Growing Produce | Christina Herrick | August 20, 2018 | Article Link
Along with integrating biocontrols into a biointensive block at Silver Thread Vineyard, Co-Owner and Winemaker Paul Brock manages the grape vines using an alternative to hedging called palissage, where vines are grown in a vertical-shoot positioned system and shoot tips are tucked or wrapped around the top wire of a trellis to control vigor.
Shifting to a biological-based spray routine is a complete change in mindset, says Paul Brock, Winemaker and Co-Owner of Silver Thread Vineyard in Lodi, NY. Brock says you shouldn’t expect to use biological products in the same way as conventional products. He likens this approach to being proactive instead of reactive. “It’s a different approach to growing because you have to apply the product ahead of time and then give the plants time to react to it,” he says. “A lot of it is induced responses by the plant, such as developing thicker grape skins, increasing the phenologic compounds of the grapes, and encouraging the plants to be more robust.”
Change Your Mindset
Brock gives the example of a grower who wants to spray early in the season, at the 10-inch growth stage, because it’s going to rain tomorrow. With the biointensive approach, it’s too late to spray because the rain will wash off the spray before it does any good.
“Some of these materials have an immediate response, but most of the responses from a lot of these products occur in four to five days,” Brock says. “You need to get that spray on four to five days before it rains so the vine is fully prepared for whatever disease pressure might come next.”
This line of attack can mean managing the vineyard more intensively, which means more sprays. While Brock says it has been a dry summer, he continues to spray to maintain the vine’s immunities since he’s not sure four to five days out when the next infection period for downy mildew will come.
He says the product needs to be on the plant “so the plant has its various defenses for a period of disease control.”
“Several vineyards in the area reported some downy mildew and powdery mildew, and we haven’t seen any of that in our biointensive block,” he says.
As far as insect control, Brock takes on an IPM mindset, where populations are controlled but never eliminated. Leafhoppers are in his vineyard, but he knows the populations will be reduced once he applies a biopesticide. He also knows populations will likely build back up between sprays every four to five days.
“I’m not worried about eradicating anything,” he says. “I’d much rather have a few leafhoppers around than come in and sterilize the vineyard.”
With all his sprays, Brock says he uses an organic spreader-sticker because most of the product instructions recommend pairing the spray with a spreader-sticker for better coverage.
“Think through all those things to make sure you get the most out of the products that you’re spraying,” he says.
Think Through the Total System
Brock says winegrape growers need to look at their vineyard as a total system when using biological products — that means taking a deep look at the nutrient compounds in the soil and how those play into what the vine needs.
Silver Thread Vineyard uses a palissage growing system where growers wrap shoots along the top catch wire in a vertical shoot position, or VSP, system or tuck them into the trellis.

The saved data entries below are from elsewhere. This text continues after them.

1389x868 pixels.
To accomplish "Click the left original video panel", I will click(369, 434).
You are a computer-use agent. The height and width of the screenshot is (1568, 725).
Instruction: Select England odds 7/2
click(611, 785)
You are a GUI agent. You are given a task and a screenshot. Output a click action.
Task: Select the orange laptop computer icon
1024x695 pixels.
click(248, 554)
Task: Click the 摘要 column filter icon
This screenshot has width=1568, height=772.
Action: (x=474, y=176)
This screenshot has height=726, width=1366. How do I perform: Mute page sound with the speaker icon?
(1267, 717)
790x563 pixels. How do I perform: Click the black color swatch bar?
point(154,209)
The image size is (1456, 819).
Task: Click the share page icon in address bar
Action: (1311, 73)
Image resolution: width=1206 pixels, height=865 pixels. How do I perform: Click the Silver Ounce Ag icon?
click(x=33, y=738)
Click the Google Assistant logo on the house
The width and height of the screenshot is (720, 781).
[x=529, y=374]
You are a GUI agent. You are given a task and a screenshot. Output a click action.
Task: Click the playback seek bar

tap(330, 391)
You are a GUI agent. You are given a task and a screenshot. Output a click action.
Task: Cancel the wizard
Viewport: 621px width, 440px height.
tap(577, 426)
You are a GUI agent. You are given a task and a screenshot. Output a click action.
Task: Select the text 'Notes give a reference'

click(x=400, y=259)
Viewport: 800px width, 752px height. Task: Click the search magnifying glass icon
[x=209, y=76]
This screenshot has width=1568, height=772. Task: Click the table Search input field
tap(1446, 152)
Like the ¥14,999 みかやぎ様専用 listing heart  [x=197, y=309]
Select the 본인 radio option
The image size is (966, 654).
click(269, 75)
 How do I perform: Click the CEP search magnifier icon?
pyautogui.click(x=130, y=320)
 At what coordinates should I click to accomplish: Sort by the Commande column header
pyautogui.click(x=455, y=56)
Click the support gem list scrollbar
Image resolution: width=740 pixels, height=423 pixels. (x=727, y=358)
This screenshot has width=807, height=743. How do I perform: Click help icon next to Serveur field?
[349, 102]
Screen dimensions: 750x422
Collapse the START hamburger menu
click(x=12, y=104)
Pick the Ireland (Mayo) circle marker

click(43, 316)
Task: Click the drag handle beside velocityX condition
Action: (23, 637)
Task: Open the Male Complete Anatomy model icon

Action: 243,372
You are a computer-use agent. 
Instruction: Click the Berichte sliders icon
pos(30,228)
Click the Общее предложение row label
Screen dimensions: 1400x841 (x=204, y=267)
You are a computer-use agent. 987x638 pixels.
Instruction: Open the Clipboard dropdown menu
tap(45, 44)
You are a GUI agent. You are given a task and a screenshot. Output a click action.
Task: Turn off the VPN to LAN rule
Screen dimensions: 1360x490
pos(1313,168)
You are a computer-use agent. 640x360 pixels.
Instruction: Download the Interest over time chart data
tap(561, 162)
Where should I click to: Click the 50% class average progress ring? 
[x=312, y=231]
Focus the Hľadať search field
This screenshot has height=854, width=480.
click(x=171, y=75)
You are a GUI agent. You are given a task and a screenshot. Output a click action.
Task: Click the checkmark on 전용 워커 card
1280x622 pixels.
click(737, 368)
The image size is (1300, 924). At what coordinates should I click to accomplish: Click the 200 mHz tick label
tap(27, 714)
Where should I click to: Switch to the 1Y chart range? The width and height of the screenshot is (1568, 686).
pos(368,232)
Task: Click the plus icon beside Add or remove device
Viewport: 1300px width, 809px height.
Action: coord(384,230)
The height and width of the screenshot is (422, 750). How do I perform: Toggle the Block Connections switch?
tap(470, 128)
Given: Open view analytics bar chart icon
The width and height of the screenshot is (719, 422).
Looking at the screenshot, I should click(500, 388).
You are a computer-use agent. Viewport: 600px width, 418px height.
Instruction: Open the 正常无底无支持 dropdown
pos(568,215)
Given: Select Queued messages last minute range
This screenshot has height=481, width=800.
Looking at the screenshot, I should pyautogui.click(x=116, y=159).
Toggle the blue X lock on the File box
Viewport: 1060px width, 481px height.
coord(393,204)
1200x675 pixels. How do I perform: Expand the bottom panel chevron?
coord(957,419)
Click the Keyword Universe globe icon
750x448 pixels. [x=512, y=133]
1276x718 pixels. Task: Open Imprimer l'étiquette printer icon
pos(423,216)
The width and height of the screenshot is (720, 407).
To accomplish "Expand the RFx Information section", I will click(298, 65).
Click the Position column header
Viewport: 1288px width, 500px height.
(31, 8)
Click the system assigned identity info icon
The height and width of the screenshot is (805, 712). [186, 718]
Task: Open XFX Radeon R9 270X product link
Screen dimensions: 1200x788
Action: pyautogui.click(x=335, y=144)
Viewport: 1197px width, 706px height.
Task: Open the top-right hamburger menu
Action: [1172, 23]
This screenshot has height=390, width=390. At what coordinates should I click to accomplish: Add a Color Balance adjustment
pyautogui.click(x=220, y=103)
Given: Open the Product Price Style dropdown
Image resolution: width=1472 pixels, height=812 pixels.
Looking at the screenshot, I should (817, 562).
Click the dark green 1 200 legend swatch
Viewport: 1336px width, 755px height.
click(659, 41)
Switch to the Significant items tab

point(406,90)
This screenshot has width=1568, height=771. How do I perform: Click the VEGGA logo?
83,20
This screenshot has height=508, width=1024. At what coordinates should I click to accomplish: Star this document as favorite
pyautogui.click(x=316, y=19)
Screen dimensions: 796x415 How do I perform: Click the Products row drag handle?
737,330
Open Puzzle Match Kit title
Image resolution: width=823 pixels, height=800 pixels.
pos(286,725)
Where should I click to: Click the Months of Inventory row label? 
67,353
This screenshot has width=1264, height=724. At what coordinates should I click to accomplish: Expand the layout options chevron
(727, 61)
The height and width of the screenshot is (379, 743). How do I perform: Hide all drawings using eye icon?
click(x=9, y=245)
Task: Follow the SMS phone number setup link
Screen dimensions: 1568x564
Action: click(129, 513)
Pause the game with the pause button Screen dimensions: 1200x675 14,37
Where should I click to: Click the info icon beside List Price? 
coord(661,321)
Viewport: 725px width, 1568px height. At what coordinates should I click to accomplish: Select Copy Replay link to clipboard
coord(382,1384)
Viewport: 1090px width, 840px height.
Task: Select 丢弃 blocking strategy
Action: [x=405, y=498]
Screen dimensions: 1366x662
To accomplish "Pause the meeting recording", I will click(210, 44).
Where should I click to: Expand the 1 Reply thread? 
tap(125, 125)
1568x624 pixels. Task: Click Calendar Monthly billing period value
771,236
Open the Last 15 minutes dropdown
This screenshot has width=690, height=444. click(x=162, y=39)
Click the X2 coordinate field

Brock says this system helps cut down on excess vigor and, in turn, gets more light into the canopy. With fewer lateral shoots crowding the fruiting zone, he’s also noticed a reduction in disease pressure.
“Part of this whole bio thing is using all of your growing factors — in this case, the abiotic sunlight that rains down on us,” he says. “We need to use that to have an effective biointensive program. We do extensive leaf pulling in the canopy and in the fruiting zone, so the ultra-violet radiation gets on the fruit and helps prevent diseases.”
Brock also plants fescues to boost the vineyard soil’s nutrient profile. The fescues and other under-the-vine coverage compete for a little water but also help boost soil health.
“I’ve got wall-to-wall green everywhere I look under the vine and between the rows, and that is helping to improve our soil structure,” he says. “Instead of just having cultivation under the vines, or an herbicide-strip under the vine, we have stuff growing to keep the soil together and promote the ecosystem.”
The hope, too, is that the under-the-vine crops create a better environment for beneficial insects in the vineyard to help reduce pest pressure. Brock says he’s also noticed a residual effect with predatory birds, as well.
“The fescues are great homes for mice,” he says. “Since we’ve had the fescues, we’ve had an increase in birds of prey, which is helping keep nuisance birds away that may damage fruit.”
Biocontrol Is the Right Thing to Do
For Brock, when he considers some of the reentry intervals of conventional sprays, he’s quite happy with using biocontrols. His vineyard may not be one of those picture-perfect vineyards with a clean undervine where everything is hedged, but to him, it is beautiful.
“It’s the right thing to do,” he says of using biocontrols. “It’s not just about what is best for my vineyard. [Many of] these products have four-hour reentry intervals; I like that. The whole idea is to get better grapes and better quality wine,” he says of using biocontrols. “As long as we get clean fruit in the end, we’re going to make some really nice wines with this approach. That’s the most exciting part for me.”